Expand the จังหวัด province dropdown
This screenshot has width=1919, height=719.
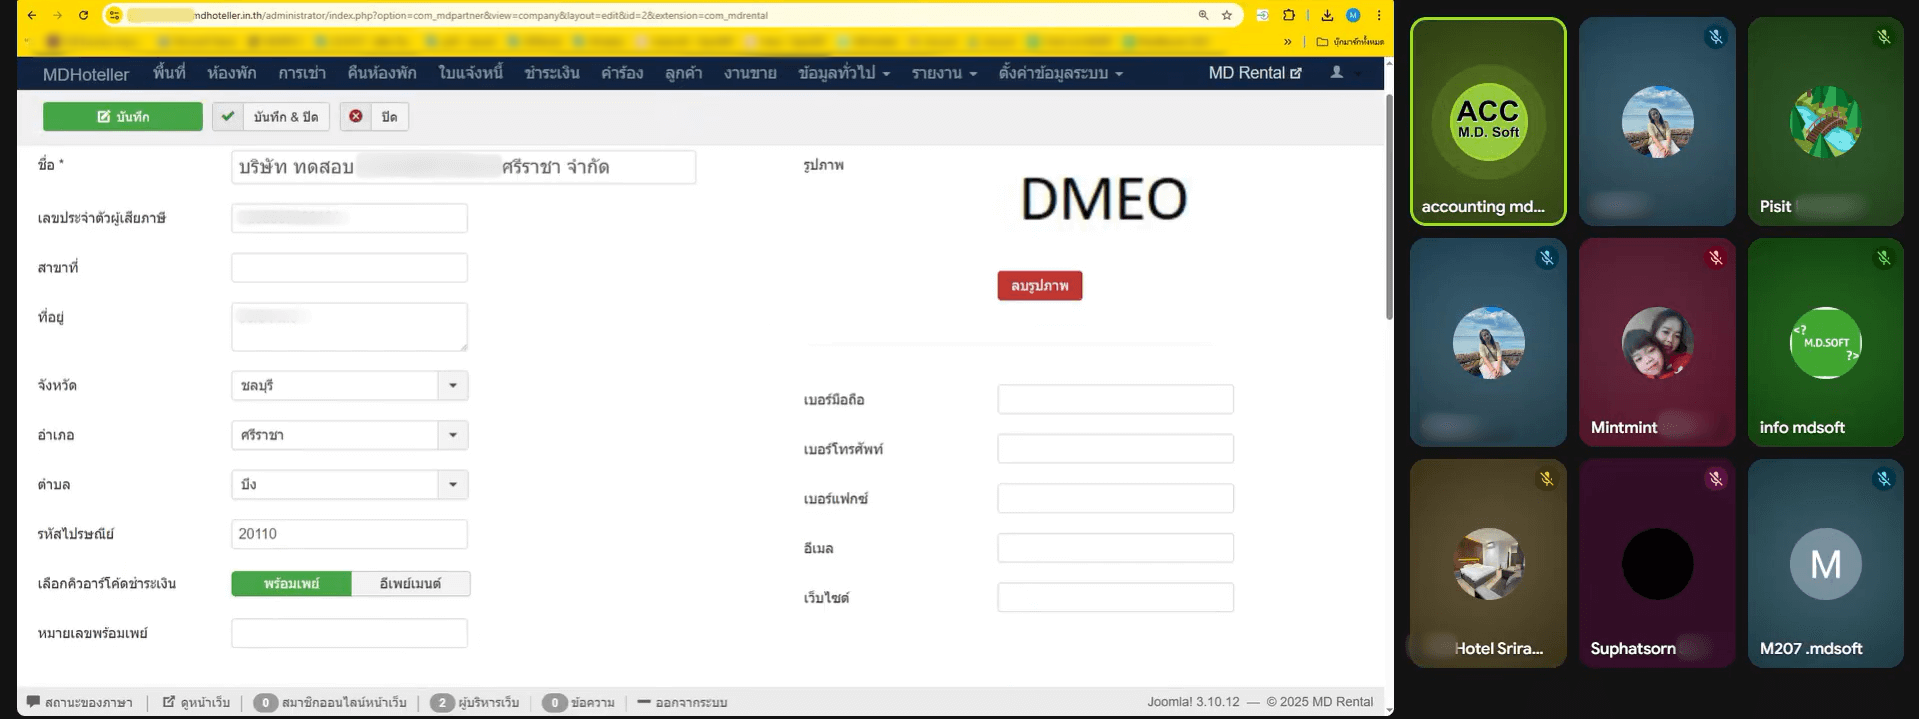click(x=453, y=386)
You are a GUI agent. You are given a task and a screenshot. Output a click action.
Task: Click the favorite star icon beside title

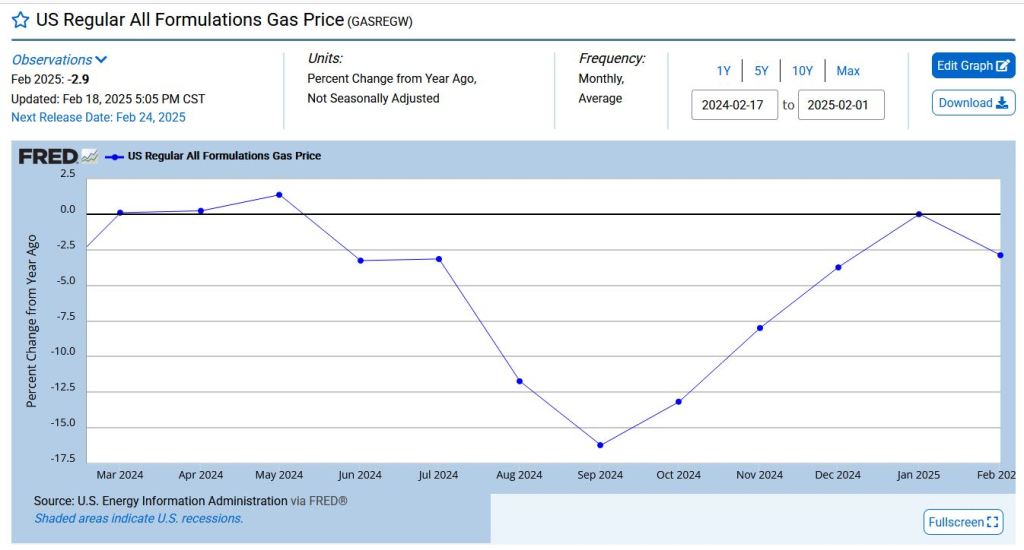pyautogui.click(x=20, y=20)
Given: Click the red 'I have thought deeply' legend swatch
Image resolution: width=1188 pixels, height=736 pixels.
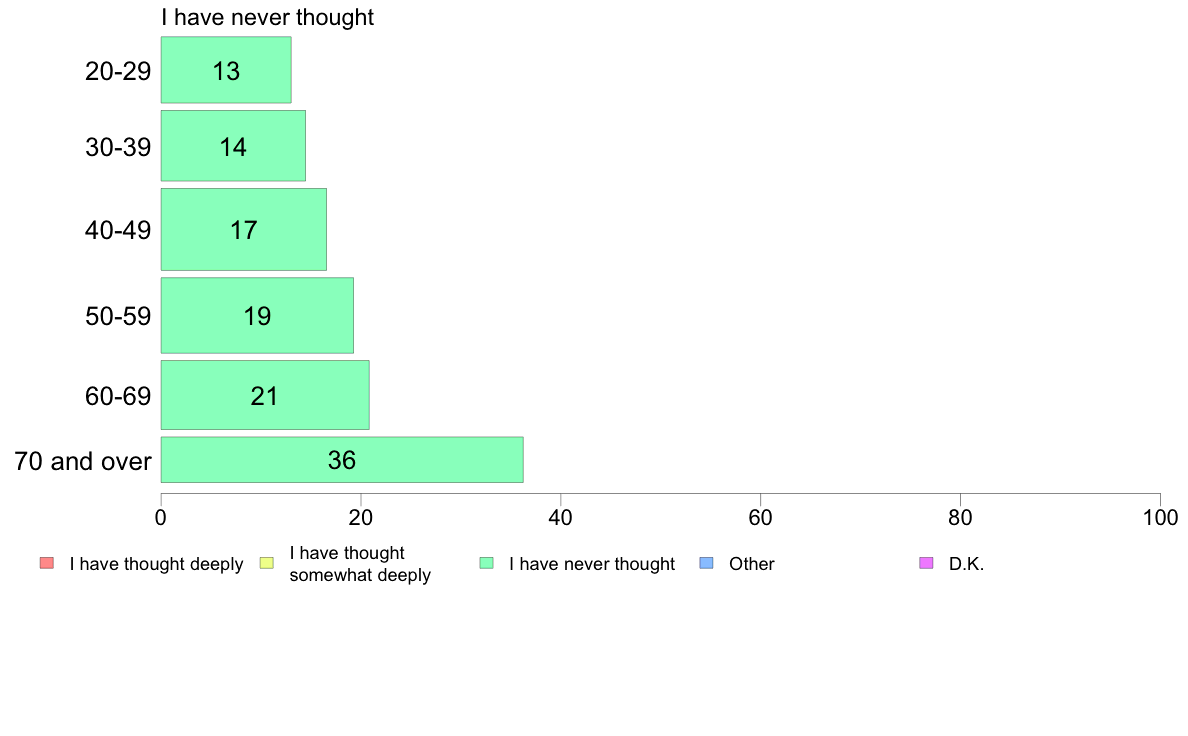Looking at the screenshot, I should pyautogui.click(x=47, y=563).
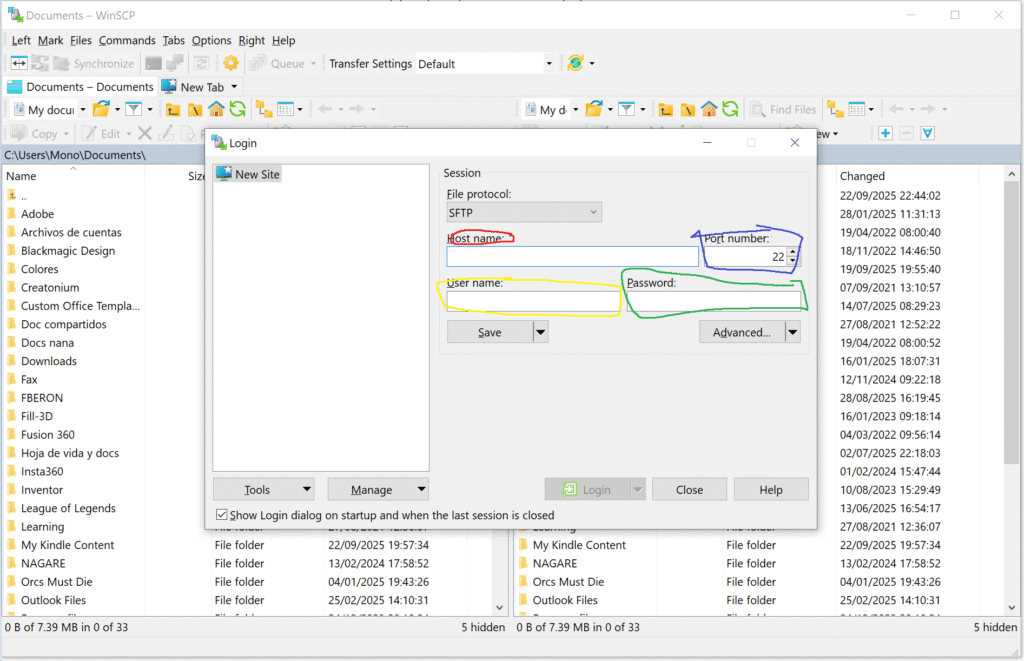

> _WORK TO BE COMPLETED_: Every entry is to be transcribed exactly, but the pictures are to be left out.

> _ANSWER TO THIS TASK_:
Expand the จังหวัด province dropdown
This screenshot has width=1919, height=719.
click(x=453, y=386)
You are a GUI agent. You are given a task and a screenshot. Output a click action.
Task: Click the favorite star icon beside title

pyautogui.click(x=20, y=20)
Given: Click the red 'I have thought deeply' legend swatch
Image resolution: width=1188 pixels, height=736 pixels.
Looking at the screenshot, I should pyautogui.click(x=47, y=563).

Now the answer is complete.